▶ やること
#1 次の(a)〜(c)が佐用町の水害についての文章と合っているかを、それぞれ「はい」か「いいえ」で答えてください。判断の決め手となる文章中の言葉も、そのまま引用して添えてください。
(a) 幕山団地の住人などは、夜8時前に自主避難を決めた。
(b) 悲劇が起きた場所は、避難場所の小学校から約800m離れていた。
(c) 事故が起きた農業用水路の幅は5m以上あった。
#2 佐用町の水害についての文章を読んで、次の問いに答えてください。
(a) 用水路上の濁流で流されて亡くなったのは、少なくとも何人か。
(b) 避難場所になっていた学校の名前は何か。
(c) 流された家の残骸はどこで止まったか。
#3 佐用町の水害についての文章から、「普段はわずかな水量しかない農」から「堤防を乗り越えて、左側の家々に濁流が流れ込んだ(佐用町・久崎)」までの部分を一字も変えずに抜き出して返してください。

犠牲者のご冥福をお祈りし、被災者に心よりお見舞い申し上げます


2009年8月9日・JR佐用(さよ)駅も、筆者が示す線まで浸水


佐用川支流の幕山川沿いにある町営幕山団地(住宅)住人などは夜8時前、自主避難を決断する
幕山川に架かる橋を越え、左の道路を手前側にある町立幕山小学校(避難場所)に向かって、暗闇の中家族は手をつなぐなどして避難(黄線)した
幕山川からあふれた濁流は農業用水路に流れ、水路(土管)に飲み込めない濁流は上の道路にあふれ、猛烈な勢いで流れていた

普段はわずかな水量しかない農業水路、写真上部に見える青い屋根の避難場所(幕山小学校)まで、約80mほどの場所(×)で悲劇は起きた

避難しようとした人たちは幅2mに満たない農業用水路上の濁流で、向こう側(用水路下流)へ少なくとも6人が流されて死亡

行方不明者の捜索/佐用川を監視し続ける警察官たち


手前の基礎の上にあった家が流され、残骸は橋に絡まって止まった

堤防を乗り越えて、左側の家々に濁流が流れ込んだ(佐用町・久崎)

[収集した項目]

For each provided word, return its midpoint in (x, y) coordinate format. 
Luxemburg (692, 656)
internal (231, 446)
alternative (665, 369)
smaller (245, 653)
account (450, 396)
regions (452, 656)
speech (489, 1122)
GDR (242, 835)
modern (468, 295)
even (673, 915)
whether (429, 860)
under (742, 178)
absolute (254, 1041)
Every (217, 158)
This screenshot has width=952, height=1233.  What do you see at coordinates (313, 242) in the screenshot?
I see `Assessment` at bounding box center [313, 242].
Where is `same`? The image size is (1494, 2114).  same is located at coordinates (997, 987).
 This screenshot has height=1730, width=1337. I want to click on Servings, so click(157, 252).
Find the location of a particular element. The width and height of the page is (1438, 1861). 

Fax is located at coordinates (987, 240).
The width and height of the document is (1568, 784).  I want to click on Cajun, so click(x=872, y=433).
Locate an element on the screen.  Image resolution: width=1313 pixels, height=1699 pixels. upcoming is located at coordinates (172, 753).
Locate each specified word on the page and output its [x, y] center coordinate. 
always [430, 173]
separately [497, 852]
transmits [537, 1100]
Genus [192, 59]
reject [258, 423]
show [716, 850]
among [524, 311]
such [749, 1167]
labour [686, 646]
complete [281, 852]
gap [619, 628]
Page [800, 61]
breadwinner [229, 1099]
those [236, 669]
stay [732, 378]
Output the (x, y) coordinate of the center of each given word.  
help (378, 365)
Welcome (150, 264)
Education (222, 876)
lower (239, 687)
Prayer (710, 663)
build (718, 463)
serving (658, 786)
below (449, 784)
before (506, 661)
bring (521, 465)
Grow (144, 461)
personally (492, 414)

▶ 想定される答え
#1
(a) はい:「夜8時前、自主避難を決断する」
(b) いいえ:「約80mほどの場所(×)で悲劇は起きた」
(c) いいえ:「幅2mに満たない農業用水路上の濁流」

#2
(a) 少なくとも6人
(b) 町立幕山小学校
(c) 橋に絡まって止まった

#3
普段はわずかな水量しかない農業水路、写真上部に見える青い屋根の避難場所(幕山小学校)まで、約80mほどの場所(×)で悲劇は起きた

避難しようとした人たちは幅2mに満たない農業用水路上の濁流で、向こう側(用水路下流)へ少なくとも6人が流されて死亡

行方不明者の捜索/佐用川を監視し続ける警察官たち


手前の基礎の上にあった家が流され、残骸は橋に絡まって止まった

堤防を乗り越えて、左側の家々に濁流が流れ込んだ(佐用町・久崎)